Waldrup’s work reflects a broader cultural moment. As humans have become increasingly attuned to how stress, trauma and overstimulation live in the nervous system, a similar re‑evaluation is beginning to unfold in the way people understand animal behavior—especially in anxious dogs whose past experiences are often devastating, or even unknown.
“What’s important to understand is this: this isn’t just another training method—it’s the foundation underneath all behavior,” Waldrup said. “When you understand the nervous system, behavior stops being confusing.
“It starts to make sense,” she added.
At the heart of Waldrup’s approach is a distinction she returns to again and again.
“This is not training—this is regulation,” she said. “Most people try to change behavior from the outside in.
“We work from the inside out—starting with the dog’s nervous system.”
In practical terms, that means reframing behaviors that are often labeled as stubborn, reactive or defiant.
“A dysregulated dog isn’t being difficult—it’s being biological,” Waldrup said. “We’re not asking the dog to perform or comply, we’re working with its body, its patterns, its lived experience.”
From that perspective, the work becomes less about commands and corrections and more about safety.

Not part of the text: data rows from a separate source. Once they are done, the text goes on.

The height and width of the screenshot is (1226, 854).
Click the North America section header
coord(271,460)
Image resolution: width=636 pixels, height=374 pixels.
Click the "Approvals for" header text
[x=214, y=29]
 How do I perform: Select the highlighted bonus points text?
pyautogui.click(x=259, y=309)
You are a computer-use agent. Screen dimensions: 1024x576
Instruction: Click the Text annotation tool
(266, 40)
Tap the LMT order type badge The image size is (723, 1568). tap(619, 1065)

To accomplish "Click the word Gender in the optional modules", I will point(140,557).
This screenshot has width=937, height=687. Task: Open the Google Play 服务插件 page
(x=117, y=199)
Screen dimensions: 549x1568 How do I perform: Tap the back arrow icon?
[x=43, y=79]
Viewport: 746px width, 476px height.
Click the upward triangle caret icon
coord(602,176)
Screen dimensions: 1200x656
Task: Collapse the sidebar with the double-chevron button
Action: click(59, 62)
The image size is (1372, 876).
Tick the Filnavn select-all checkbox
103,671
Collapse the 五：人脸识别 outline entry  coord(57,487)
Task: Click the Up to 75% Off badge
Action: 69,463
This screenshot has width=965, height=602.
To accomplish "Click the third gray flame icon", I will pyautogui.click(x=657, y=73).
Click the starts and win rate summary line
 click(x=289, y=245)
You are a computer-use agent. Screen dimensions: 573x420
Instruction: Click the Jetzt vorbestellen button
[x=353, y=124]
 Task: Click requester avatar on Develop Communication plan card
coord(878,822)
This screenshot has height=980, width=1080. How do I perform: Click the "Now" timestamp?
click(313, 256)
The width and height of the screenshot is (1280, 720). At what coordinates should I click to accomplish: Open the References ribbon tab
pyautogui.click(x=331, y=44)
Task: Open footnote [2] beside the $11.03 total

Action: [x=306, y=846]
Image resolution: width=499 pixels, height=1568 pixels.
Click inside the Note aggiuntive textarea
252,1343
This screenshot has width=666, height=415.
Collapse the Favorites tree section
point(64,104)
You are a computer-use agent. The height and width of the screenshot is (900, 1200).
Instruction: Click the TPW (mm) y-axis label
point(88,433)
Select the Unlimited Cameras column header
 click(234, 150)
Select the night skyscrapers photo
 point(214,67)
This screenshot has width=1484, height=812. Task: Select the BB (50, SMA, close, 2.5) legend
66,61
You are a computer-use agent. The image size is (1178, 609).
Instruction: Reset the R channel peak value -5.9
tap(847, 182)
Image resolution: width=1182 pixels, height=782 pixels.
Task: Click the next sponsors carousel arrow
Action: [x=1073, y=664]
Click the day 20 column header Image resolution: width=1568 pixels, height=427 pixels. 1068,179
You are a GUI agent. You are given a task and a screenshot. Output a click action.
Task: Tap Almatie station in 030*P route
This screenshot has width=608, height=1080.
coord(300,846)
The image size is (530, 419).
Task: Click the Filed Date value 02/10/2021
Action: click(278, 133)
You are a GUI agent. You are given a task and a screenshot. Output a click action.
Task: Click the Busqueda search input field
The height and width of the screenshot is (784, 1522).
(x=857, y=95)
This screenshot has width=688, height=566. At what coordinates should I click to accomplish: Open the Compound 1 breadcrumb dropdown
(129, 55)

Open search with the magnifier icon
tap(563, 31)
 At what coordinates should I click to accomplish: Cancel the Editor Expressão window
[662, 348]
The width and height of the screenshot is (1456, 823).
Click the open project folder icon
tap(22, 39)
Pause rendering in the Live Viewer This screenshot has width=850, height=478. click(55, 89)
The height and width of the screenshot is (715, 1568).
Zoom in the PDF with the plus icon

Waldrup’s method is built around a set of core principles she applies across cases, particularly with dogs who have experienced instability or trauma. Choice is a key component.
“Safety comes from choice,” she said. “When a dog feels it has control, the nervous system begins to settle.”
Equally important is observation before intervention.
“We don’t rush in, we watch,” Waldrup said. “Every dog is constantly communicating through subtle shifts in posture, breath, movement and engagement.”
Another guiding idea is that behavior always has a history.
“What we see on the surface is an adaptation to what the dog has experienced,” Waldrup said.
Rather than focusing on managing symptoms, Waldrup emphasizes nervous-system literacy—teaching people how to actually read their canine, rather than simply control it, until they allow their bodies to feel safer.
“If the nervous system isn’t stable, learning doesn’t stick,” Waldrup said. “Once regulation is in place, everything else becomes easier—and more lasting.
“This work is about helping the dog feel safe in its own body again,” she added. “From that place, behavior changes naturally.”
The Nervous System Tour
That philosophy has traveled well beyond individual sessions. Waldrup is on what she calls the U.S. Nervous System Tour, a project that has taken on a life of its own.
“At its core, it’s about shifting how people understand dogs,” she said.
The tour involves traveling across the country to work directly with rescue dogs, shelter teams and owners, demonstrating what happens when people stop trying to control behavior and start working with the nervous system instead.
“What we’re seeing over and over again is this: People don’t need more training techniques,” Waldrup said. “They need a new lens.”
The second phase of the tour is building toward a larger goal: a dedicated K9 Nervous System Sanctuary and Training Center. The space is envisioned as a place specifically designed for regulating highly stressed dogs, rehabilitating nervous systems rather than managing behavior, and teaching people how to work with canines at a deeper, biological level.
For dog owners curious about applying these ideas at home, Waldrup said the most-important step is also the simplest: slow down.
“Instead of asking, ‘How do I fix this behavior?’ ask: ‘What is my dog’s nervous system communicating right now?’” she added.
Small shifts, Waldrup said, can make a significant difference—giving canines more choice in interactions, reducing constant stimulation and pressure, paying attention to subtle signals such as breathing, posture and pacing, and focusing on creating safety before expecting change.
In a culture increasingly fluent in the language of regulation and healing, Waldrup said this nervous‑system‑first approach offers a more humane, and ultimately more effective, way to understand anxious dogs.